Im Zugaben-Block stehen dann übrigens alle Protagonisten ohne Sonnenbrille da. Zuerst gibt’s eine Bandvorstellung, ehe im Anschluss die Schlussnummer «Rolling 7s» nachgereicht wird. Abermals kann ich die Gitarrenkünste von John ausschliesslich in den höchsten Tönen loben. Der Kerl hat’s einfach drauf! Danach ist aber bedauerlicherweise «finito». 75 Minuten sind für eine Headliner-Performance tendenziell etwas mager. An der Qualität des Gezeigten gibt’s hingegen nix zu bemängeln.

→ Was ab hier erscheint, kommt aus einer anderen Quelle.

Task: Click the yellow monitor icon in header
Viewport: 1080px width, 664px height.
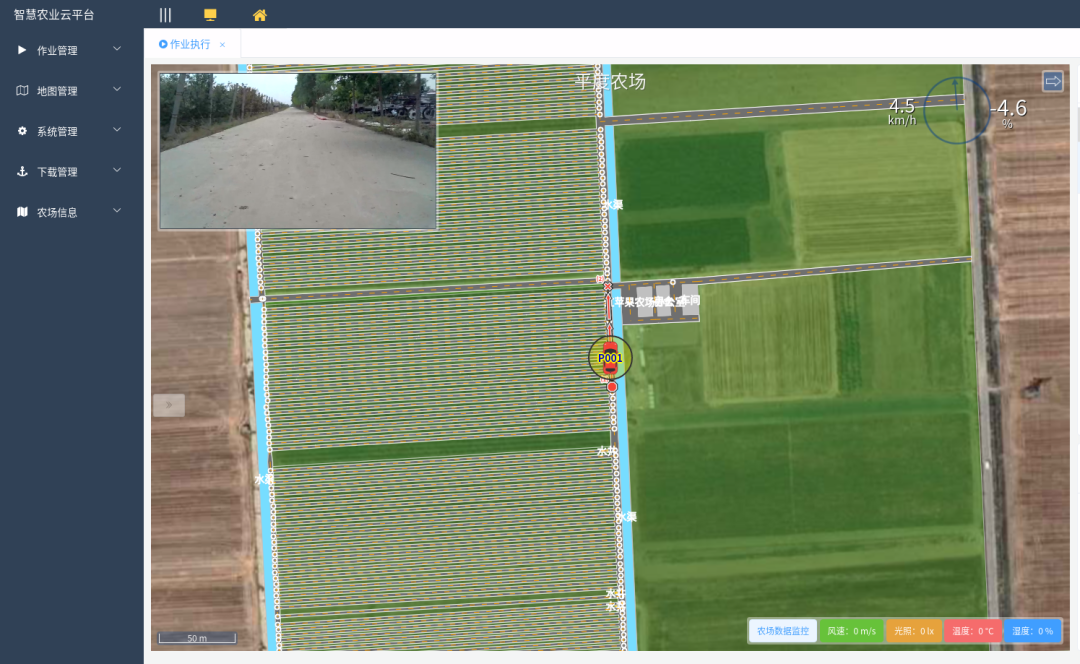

Dass ich nach einem Konzert bereits um 21.15 Uhr die Heimreise antreten kann, ist ebenfalls eher ungewöhnlich. An einem Sonntagabend passt mir das allerdings hervorragend in den Kram. Da erscheint man am Montag ausnahmsweise nicht völlig K.O. im Büro.

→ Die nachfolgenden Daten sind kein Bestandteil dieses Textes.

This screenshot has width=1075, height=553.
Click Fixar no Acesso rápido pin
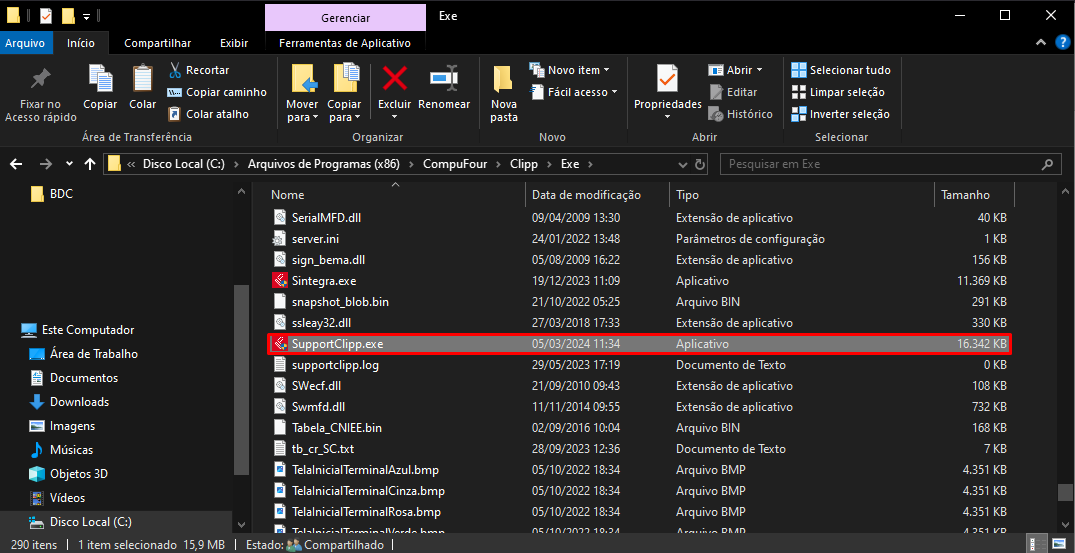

Das Fanzit – Dirty Honey, The Wild Things
Dirty Honey waren für mich eine absolut lohnenswerte Neuentdeckung! Die Jungs aus Los Angeles werden sicherlich auch in Europa ihren Weg machen und überall bleibende Eindrücke hinterlassen. Sie können mich fortan gerne zu ihren Fans zählen. Bei ihrem nächsten Gastspiel hierzulande bin ich mit grösstem Vergnügen erneut am Start (sofern es die Agenda zulässt). Für einen Sonntagabend kam das Dynamo in den Genuss eines beachtlichen Besucheraufmarsches – ein positiver Trend, der unbedingt in diesem Stil weitergehen muss!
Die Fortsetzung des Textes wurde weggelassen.